From theory to practice……. why?

Ever been in conversations where it feels like it’s a ping pong ball? He said… she said… and so it goes on. When we start down this track, in terms of our cultures of learning and teaching, we risk the possibility of becoming stuck in ‘invested practice’. We’ve done it like this and it’s always worked; or this has always suited us; our parents and children like it this way. We end up in the ring at opposite corners, waiting for the bell before going head to head again. It often becomes a discussion about personal preference and justified from personal belief and ends up ‘personal’. What happens then if we shift this ‘invested practice’ to the side and think how theory and research offer provocations for deeply reflective practice?
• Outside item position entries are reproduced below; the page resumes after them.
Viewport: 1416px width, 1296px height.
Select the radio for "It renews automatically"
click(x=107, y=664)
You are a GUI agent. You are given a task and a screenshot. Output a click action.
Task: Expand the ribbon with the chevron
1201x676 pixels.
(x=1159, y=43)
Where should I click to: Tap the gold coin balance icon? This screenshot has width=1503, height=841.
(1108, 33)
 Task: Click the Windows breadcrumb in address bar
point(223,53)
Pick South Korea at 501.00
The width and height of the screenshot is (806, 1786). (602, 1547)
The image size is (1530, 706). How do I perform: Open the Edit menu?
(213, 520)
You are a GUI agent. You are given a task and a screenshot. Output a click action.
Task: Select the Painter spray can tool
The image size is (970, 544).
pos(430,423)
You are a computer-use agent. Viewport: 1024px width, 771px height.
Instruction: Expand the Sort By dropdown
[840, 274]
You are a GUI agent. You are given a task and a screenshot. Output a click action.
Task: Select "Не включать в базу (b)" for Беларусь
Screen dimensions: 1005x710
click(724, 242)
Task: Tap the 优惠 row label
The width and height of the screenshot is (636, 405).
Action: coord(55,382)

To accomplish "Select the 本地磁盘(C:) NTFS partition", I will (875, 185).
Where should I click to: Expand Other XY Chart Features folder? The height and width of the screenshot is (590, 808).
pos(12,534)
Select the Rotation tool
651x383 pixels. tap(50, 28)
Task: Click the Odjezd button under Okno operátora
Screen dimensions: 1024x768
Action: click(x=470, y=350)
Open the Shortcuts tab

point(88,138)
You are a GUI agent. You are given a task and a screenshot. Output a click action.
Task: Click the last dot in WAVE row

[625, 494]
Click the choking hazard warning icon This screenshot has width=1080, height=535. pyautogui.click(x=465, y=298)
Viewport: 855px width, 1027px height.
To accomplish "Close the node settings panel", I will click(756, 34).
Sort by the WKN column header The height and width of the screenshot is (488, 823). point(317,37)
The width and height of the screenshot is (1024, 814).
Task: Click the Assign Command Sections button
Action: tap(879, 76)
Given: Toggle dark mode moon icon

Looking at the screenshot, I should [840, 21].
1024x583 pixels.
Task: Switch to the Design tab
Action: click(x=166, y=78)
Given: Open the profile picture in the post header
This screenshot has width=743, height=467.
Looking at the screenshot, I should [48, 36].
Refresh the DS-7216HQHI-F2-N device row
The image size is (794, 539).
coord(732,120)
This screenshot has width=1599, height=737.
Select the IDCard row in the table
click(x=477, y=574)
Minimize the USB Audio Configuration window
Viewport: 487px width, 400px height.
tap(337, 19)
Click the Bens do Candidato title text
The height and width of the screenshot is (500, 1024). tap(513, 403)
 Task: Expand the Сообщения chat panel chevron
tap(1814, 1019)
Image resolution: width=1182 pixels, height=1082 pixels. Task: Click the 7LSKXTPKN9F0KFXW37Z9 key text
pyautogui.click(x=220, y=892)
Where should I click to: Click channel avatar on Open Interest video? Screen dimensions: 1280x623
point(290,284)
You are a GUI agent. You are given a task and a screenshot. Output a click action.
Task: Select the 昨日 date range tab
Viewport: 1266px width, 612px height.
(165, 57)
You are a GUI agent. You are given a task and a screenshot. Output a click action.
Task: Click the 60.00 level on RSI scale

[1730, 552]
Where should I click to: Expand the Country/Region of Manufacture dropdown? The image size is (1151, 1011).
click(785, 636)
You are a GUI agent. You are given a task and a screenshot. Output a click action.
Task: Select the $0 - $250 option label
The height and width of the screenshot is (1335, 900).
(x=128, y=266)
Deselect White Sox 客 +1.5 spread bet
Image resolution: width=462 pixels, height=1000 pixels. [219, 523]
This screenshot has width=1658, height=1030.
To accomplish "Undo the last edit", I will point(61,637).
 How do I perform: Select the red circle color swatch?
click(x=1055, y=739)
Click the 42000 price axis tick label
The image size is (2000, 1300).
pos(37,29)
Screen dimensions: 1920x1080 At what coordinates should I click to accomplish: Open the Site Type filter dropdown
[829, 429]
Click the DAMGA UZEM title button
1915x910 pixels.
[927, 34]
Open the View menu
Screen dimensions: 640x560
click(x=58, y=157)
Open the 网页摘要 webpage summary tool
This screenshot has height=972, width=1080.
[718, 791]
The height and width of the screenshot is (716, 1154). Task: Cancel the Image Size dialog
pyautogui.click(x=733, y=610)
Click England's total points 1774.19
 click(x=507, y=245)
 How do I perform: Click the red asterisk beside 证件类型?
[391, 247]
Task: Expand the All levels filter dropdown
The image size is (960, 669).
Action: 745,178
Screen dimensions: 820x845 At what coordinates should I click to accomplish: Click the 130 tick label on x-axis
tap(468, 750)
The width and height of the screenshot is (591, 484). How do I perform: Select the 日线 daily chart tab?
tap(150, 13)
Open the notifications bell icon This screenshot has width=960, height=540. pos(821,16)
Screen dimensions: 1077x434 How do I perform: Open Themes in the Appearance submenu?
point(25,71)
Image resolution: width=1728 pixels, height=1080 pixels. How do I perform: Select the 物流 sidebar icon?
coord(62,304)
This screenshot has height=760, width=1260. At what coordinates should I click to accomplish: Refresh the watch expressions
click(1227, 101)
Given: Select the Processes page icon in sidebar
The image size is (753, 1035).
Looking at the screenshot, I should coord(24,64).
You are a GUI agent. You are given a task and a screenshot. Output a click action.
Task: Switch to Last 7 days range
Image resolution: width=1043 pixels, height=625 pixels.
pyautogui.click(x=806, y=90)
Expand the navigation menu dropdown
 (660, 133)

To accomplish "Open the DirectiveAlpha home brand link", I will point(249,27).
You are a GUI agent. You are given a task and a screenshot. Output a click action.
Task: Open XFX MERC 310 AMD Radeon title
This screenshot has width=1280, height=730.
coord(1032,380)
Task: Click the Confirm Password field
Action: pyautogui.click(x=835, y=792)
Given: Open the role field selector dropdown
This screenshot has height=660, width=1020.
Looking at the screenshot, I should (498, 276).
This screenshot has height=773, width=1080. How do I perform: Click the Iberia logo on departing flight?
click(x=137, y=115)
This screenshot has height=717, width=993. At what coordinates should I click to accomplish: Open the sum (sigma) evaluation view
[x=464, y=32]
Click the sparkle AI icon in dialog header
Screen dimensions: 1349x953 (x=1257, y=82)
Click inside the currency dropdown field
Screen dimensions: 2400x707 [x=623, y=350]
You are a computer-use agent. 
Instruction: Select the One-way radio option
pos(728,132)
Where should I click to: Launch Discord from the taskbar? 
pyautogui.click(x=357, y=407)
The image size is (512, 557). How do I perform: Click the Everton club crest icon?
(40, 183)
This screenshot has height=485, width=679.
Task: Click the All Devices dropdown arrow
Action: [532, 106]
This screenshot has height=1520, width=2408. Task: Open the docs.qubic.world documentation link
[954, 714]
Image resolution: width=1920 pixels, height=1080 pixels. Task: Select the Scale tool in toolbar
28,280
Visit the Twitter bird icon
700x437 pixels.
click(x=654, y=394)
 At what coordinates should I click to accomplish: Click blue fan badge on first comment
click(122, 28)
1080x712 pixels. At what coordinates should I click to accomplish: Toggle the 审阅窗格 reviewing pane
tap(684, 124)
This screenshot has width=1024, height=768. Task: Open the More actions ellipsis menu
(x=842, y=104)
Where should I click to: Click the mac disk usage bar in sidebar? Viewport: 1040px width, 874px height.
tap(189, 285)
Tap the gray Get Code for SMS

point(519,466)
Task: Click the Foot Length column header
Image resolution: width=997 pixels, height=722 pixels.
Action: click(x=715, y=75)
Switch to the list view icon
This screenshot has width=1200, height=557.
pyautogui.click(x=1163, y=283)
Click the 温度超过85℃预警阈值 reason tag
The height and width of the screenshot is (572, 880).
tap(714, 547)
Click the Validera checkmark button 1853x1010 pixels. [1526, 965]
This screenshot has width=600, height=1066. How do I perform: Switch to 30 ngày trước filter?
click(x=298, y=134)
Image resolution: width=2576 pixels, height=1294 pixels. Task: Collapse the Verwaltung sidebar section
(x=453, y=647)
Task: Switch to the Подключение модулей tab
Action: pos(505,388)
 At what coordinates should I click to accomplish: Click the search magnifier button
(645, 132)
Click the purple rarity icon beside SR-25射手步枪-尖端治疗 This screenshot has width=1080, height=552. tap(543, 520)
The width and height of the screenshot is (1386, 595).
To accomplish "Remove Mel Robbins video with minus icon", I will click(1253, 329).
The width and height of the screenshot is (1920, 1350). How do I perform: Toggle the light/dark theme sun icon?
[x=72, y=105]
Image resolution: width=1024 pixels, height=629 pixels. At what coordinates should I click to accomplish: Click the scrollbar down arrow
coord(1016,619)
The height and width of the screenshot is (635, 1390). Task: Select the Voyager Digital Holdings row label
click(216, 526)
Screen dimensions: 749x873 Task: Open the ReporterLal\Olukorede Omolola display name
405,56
This is ‘growth mindset’ in action –

Motivated to improve; at the edge prepared to work hard      with deep commitment to practice and stretch our abilities  AND accept and offer feedback that leads to improved outcomes for children.

Understanding what theory and research can offer us gives us more thinking space to thoughtfully review what we currently do, feel and say.

This quote from Diti Hill altered our teaching and learning lives as we began to think more deeply about how to enable learning to flourish: “children do not live their lives in curriculum fragments” (Power, Passion and Planning in the Early Childhood Centre. The First Years: Nga Tau Tuatahi, New Zealand Journal of Infant and Toddler Education, Volume 3, Issue Two, 2001).

We began to tap into children’s natural rhythms and think about the dispositions driving their learning and in doing this we found we were more able to engage in meaningful ways with children’s energies, passions and spirits and as a result, learning stretched. We realised that when this occurred inside collaborative  communities, where adults and children were able to explore surprising, convoluted pathways, we began to notice children’s huge capacity to persist with difficulty, keep practicing, and then perfect their skills through their efforts. This energised our thinking and we turned a corner into a learning vibrancy that would, into the future, revolutionise the way we saw learning: As possibility, as imagination, as effort and hard work, as conversation, as inquiry.